MANILA, Philippines - Fifty athletes and 10 gold medals.
These are the magic numbers Philippine Sports Commission chairman Harry Angping is looking at as the country sets its sights on the 2010 Asian Games in Guangzhou.
“I think that will be good enough for the Asian Games,” said the PSC chairman, adding that the athletes who will vie in the next Asian Games should be identified by January.
“We’re looking at 50 athletes, and these will include most of the gold medalists in the Laos SEA Games. Again, we’re looking at a lean delegation,” he told scribes Monday evening.
The Philippines won four golds in the 2006 Asian Games in Doha, two of them courtesy of boxing and one each from billiards and wushu. It also won six silvers and nine bronze medals.
Angping, barely 10 months as PSC chairman, is counting on these disciplines to deliver anew in Guangzhou, as well as taekwondo or even dancesport.
Angping said with the proper training and motivation, the Filipino athletes should surpass the 2006 gold medal haul in the next Asian Games.

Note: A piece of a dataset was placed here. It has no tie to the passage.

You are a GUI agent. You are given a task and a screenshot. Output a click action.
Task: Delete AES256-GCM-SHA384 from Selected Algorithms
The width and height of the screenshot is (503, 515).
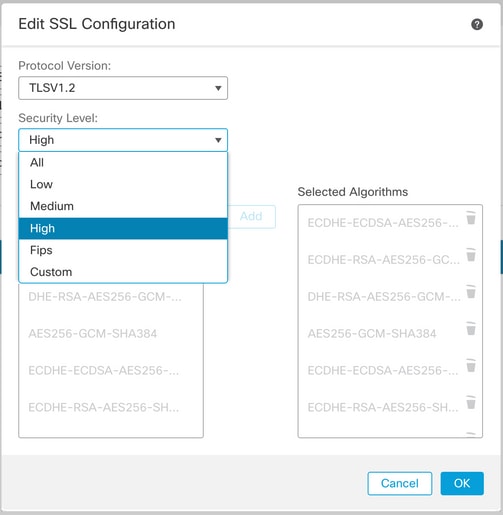point(471,329)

“It’s hard but achievable. We have taekwondo, boxing, wushu and dancesport,” he said.
“It will start on the process of elimination. We will study the comparative records and see if they will fit to the Asian Games standard,” Angping said yesterday at the Ninoy Aquino Stadium.
Filipino athletes who accounted for the 38 golds in Laos, either in individual or team events, received their cash incentives of P100,000 for each gold from the government sports agency.
The athletes all came out of the stadium grinning from ear to ear.
“Because for the first time probably, the incentives were given away in cash. I made sure it came in crisp P500 bills. It was Christmas three days ahead for each of them,” he said.
The other P200,000 bonus for each gold, coming from the national government and the private sector, is being readied, but for the meantime, Angping said, the PSC has done its share.
“They were all very happy. I saw it in their faces. And so I told them to go for it in Guangzhou. Win the medals and get greater rewards,” said Angping.
The PSC chief also pledged an additional P200,000 for each of the four Filipino athletes who broke the SEA Games records in Laos. They are swimmers Daniel Coakley and Ryan Arabejo, tracksters Marestella Torres and Arniel Ferrera.
“Marestella broke a 20-year-old record, and for that she deserves P200,000 more, as well as the others,” said Angping.